A extensão do metrô de Salvador entre a Lapa e o Campo Grande avançou mais uma etapa nesta sexta-feira (4). O Instituto do Meio Ambiente e Recursos Hídricos (Inema) autorizou uma nova intervenção ambiental necessária à execução do projeto. A medida foi formalizada por meio da Portaria nº 35.276, publicada no Diário Oficial do Estado da Bahia.
Concedida à Companhia de Transportes do Estado da Bahia (CTB), a autorização tem validade de dois anos e permite a supressão de vegetação nativa e o manejo de fauna nas áreas que serão impactadas pelas intervenções previstas para o novo trecho.
Ao todo, a supressão autorizada corresponde a 0,258 hectare, o equivalente a cerca de 2.580 m², com estimativa de 29,45 m³ de material lenhoso. O documento também prevê ações de salvamento e resgate de animais silvestres que eventualmente sejam encontrados durante as intervenções.
Entre as condicionantes estabelecidas pelo Inema está a obrigação de a CTB apresentar ao órgão ambiental, com pelo menos 45 dias de antecedência, o cronograma das atividades de supressão vegetal.

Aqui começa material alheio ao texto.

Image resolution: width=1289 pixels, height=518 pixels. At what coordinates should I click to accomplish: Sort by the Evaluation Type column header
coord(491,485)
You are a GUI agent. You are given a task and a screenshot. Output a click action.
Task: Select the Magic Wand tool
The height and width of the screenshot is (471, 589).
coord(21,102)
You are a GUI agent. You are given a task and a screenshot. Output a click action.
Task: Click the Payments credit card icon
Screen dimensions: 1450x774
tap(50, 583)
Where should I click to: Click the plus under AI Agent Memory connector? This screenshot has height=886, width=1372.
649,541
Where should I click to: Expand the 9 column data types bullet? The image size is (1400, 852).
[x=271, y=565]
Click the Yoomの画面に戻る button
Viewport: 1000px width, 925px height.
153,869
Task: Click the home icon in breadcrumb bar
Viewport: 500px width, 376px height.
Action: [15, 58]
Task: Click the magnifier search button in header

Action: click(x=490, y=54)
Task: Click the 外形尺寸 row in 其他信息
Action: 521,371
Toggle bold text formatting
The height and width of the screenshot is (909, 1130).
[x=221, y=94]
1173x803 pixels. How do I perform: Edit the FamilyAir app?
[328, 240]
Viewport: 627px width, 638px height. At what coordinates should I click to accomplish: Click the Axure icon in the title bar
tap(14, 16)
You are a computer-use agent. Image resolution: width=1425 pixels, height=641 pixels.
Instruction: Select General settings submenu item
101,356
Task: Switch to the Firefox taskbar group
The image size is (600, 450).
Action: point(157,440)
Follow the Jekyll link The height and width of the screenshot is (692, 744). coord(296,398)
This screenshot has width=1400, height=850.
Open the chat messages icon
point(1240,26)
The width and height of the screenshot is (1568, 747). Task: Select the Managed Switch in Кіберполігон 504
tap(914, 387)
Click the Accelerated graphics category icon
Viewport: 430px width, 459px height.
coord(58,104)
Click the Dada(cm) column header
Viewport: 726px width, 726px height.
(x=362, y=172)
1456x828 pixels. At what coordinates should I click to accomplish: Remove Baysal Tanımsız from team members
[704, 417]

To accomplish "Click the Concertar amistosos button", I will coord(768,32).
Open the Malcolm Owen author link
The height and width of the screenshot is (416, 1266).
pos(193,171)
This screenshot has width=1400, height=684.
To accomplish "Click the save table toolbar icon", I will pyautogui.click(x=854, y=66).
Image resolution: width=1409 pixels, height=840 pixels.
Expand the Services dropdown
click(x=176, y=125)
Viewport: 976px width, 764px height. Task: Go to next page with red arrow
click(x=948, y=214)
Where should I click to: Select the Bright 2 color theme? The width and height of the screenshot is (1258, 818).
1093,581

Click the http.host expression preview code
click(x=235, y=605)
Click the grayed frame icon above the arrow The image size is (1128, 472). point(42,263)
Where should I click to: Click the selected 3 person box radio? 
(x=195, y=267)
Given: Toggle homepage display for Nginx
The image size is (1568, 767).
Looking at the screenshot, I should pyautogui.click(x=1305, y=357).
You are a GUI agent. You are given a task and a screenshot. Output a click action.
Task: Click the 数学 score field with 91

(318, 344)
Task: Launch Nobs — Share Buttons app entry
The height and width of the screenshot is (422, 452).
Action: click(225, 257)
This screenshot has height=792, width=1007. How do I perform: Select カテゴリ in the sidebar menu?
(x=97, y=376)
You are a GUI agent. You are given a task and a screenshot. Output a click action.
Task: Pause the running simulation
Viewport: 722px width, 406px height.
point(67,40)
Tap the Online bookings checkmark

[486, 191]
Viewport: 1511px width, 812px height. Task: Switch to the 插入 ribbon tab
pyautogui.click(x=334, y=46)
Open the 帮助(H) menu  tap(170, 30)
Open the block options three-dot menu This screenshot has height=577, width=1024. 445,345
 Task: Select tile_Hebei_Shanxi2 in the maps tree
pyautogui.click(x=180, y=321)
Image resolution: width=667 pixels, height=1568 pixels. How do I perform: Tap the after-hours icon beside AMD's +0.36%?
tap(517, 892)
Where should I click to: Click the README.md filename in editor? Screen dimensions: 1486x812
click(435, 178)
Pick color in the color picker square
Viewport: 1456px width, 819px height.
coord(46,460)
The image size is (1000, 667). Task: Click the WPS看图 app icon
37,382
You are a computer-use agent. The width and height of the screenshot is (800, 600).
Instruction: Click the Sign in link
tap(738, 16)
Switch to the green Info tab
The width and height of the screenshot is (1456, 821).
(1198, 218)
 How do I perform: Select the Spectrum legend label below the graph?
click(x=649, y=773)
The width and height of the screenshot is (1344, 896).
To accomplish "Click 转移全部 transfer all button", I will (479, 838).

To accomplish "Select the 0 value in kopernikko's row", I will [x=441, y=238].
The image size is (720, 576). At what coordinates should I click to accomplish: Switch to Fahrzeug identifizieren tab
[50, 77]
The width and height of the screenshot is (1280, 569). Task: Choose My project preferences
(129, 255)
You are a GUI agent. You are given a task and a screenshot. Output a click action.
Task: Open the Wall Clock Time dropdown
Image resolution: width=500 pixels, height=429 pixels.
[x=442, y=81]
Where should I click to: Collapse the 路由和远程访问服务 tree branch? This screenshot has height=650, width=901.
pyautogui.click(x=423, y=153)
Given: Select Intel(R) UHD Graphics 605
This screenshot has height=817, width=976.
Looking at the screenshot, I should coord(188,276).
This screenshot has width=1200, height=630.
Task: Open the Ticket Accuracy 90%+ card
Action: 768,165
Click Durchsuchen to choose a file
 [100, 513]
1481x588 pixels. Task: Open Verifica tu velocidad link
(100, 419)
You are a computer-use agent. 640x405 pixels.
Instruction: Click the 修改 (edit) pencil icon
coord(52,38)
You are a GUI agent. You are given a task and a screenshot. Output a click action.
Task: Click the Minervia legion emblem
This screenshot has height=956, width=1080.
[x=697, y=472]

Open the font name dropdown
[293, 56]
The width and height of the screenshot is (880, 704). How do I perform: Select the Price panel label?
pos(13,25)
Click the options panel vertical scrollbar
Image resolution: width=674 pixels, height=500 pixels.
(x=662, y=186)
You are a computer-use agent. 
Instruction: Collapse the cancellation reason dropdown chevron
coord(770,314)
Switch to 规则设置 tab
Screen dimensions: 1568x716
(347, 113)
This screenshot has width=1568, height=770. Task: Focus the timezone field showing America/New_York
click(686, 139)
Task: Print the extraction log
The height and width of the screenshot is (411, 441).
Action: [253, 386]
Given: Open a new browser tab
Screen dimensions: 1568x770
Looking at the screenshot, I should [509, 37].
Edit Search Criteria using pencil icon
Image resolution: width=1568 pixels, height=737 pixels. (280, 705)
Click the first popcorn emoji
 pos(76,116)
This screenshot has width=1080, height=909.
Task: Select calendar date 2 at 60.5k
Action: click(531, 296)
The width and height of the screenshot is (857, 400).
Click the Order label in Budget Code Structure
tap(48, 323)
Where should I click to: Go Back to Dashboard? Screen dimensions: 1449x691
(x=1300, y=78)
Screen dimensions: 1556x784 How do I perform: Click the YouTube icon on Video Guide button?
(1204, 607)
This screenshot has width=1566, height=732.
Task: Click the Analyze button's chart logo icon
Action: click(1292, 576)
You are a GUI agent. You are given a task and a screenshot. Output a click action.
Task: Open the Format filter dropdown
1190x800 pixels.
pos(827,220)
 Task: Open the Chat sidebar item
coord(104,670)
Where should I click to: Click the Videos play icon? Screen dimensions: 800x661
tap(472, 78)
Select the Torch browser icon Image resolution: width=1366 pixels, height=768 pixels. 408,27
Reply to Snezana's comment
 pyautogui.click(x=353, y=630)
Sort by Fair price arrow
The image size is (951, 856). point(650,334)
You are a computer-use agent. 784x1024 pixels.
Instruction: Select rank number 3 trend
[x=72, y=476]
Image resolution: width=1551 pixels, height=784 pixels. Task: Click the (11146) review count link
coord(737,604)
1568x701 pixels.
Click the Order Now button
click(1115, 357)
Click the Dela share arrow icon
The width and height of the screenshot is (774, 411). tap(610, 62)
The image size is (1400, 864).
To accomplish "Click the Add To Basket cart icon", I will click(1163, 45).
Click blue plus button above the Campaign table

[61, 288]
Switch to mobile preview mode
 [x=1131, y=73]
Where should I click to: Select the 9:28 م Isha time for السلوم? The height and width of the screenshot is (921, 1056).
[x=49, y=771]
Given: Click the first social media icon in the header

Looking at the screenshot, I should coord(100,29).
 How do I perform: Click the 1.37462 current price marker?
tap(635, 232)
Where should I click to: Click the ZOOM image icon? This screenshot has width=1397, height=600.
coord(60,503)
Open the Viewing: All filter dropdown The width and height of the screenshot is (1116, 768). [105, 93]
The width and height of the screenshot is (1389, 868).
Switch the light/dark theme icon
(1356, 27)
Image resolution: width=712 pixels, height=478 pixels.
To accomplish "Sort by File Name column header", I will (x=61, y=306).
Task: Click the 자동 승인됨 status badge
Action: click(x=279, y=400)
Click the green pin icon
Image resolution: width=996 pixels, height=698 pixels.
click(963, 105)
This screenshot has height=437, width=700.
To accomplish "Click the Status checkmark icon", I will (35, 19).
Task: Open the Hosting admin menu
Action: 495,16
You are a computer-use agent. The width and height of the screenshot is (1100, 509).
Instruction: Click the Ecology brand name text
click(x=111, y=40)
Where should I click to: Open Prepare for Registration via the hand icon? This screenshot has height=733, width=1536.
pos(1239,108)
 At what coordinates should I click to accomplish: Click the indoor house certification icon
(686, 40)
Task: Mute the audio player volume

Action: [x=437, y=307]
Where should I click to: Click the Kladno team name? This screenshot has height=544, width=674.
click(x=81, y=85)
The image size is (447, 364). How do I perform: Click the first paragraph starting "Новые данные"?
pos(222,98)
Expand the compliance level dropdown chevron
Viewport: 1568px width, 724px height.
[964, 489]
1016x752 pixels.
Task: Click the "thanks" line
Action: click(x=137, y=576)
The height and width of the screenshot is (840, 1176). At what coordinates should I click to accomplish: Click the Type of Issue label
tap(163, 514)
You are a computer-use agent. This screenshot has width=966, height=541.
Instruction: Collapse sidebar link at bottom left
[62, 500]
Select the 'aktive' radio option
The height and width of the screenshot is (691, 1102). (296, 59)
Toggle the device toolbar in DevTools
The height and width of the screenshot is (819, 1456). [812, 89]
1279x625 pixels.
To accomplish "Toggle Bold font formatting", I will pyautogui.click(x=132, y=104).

A autorização representa mais uma etapa do processo de implantação do Tramo IV da Linha 1 do Sistema Metroviário de Salvador e Lauro de Freitas, que terá aproximadamente 1,1 quilômetro de extensão e será totalmente subterrâneo. O trecho fará a ligação entre a Estação da Lapa e o Campo Grande, passando pela região da Avenida Joana Angélica e do Politeama.
A obra foi autorizada em abril deste ano e integra os investimentos do Novo PAC, com participação do Governo da Bahia. O projeto prevê a construção de uma nova estação no Campo Grande, ampliando a conexão do sistema metroviário com áreas como Canela, Politeama e o próprio Campo Grande.
A execução tem prazo estimado em cerca de 40 meses, com previsão de conclusão para o segundo semestre de 2029. A futura estação deverá receber aproximadamente 11,5 mil a 12 mil passageiros por dia.
A nova autorização ambiental se soma a outras medidas já adotadas para viabilizar o empreendimento. Em maio, o Inema havia autorizado intervenções relacionadas a estruturas como poços subterrâneos de ventilação, canteiros de apoio e usinas de concreto, além de intervenções urbanísticas e paisagísticas necessárias ao projeto.